With old versions of git, it's been a bit of a crap-shoot whether
enforcing storing line endings in the history will upset checkouts on
machines where such line endings are the norm. Indeed many users have
enforced that git checks out the working copy according to a global or
per-user config via core crlf, or core autocrlf.
For ~8 years now[1], however, git has supported the ability to "do as
the Romans do" on checkout, but internally store subsets of text files
with line-endings specified via a system of patterns in the
`.gitattributes` file. Since we now have this ability, and we've been
specifying attributes for various binary files, I think it makes sense
to rid us of all that work converting things "back", and just let git
handle the local checkout. Thus the new toplevel policy here is
* text=auto
In simple terms this means "unless otherwise specified, convert all
files considered "text" files to LF in the project history, but check
them out as expected on the local machine. What is "expected on the
local machine" is dependent on configuration and default.

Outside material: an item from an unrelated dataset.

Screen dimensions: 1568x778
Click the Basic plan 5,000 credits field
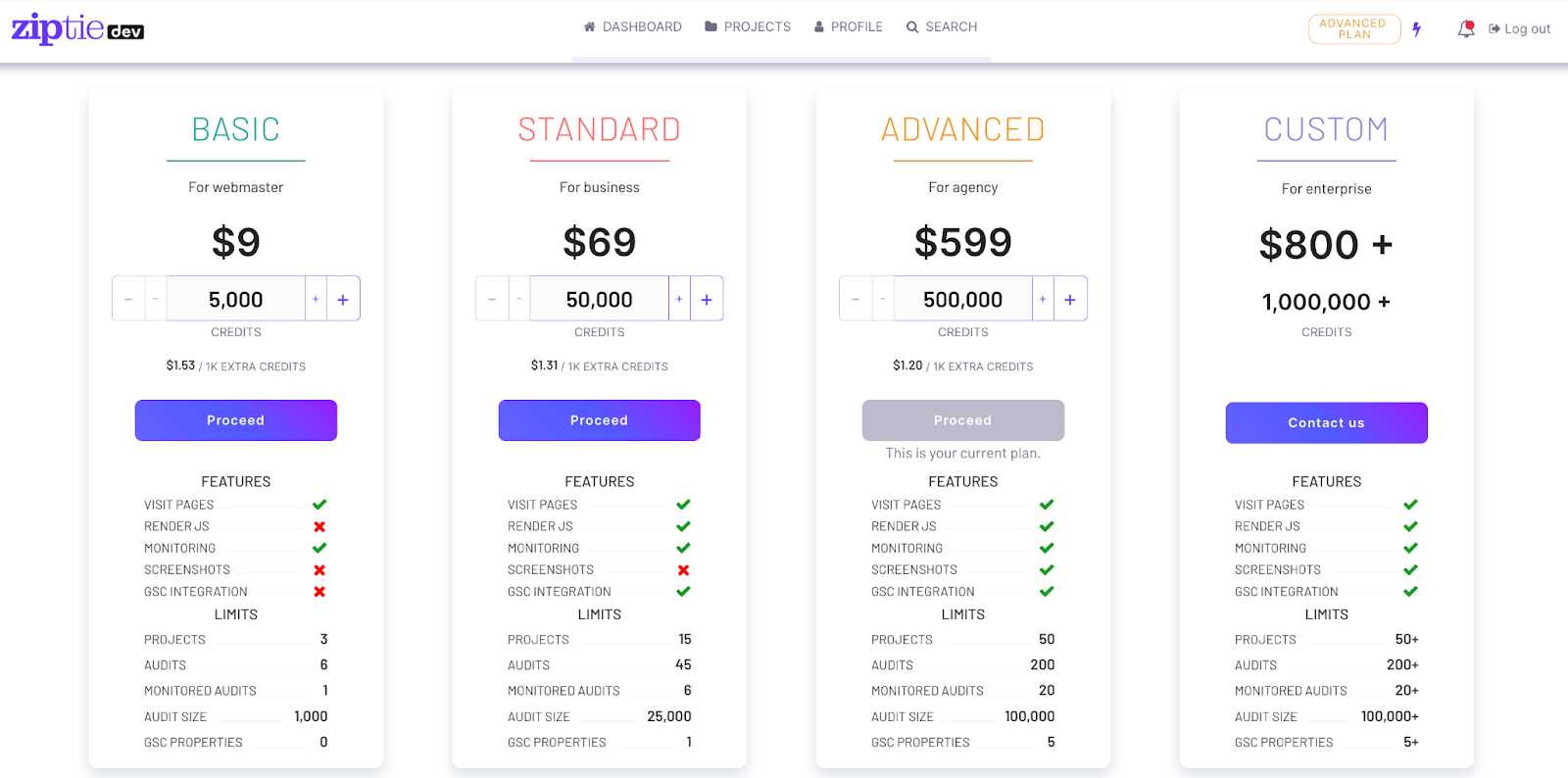(236, 299)
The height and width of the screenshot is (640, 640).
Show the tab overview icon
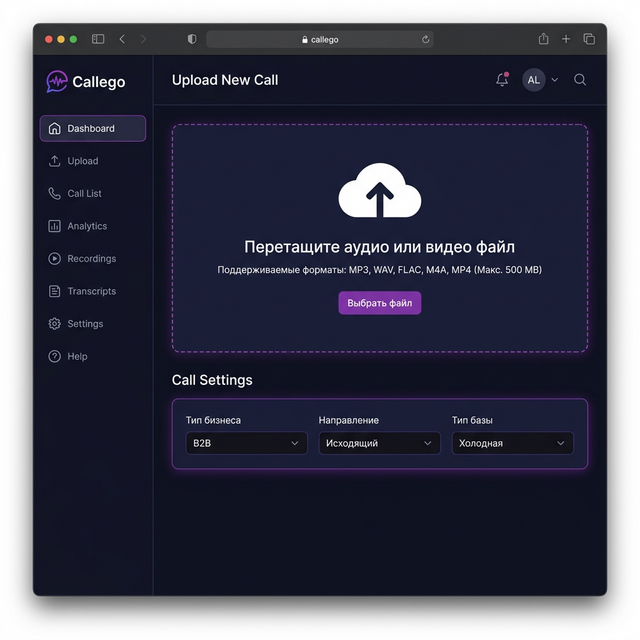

For those files in the repository that *do* need CRLF endings, I've
adopted a policy of `eol=crlf` which means that git will store them in
history with LF, but regardless of user config, they'll be checked out
in tree with CRLF.
Finally, existing files have been "corrected" in history via `git add
--renormalize .`
End users should *not* need to adjust their local git config or
workflow.
[1]: git 2.10 was released with fixed support for fine-grained
line-ending tracking that respects user-config *and* repo policy. This
can be considered the point at which git will respect both the user's
local working tree preference *and* the history as specified by the
maintainers. See
https://github.com/git/git/blob/master/Documentation/RelNotes/2.10.0.txt#L248
for the release note.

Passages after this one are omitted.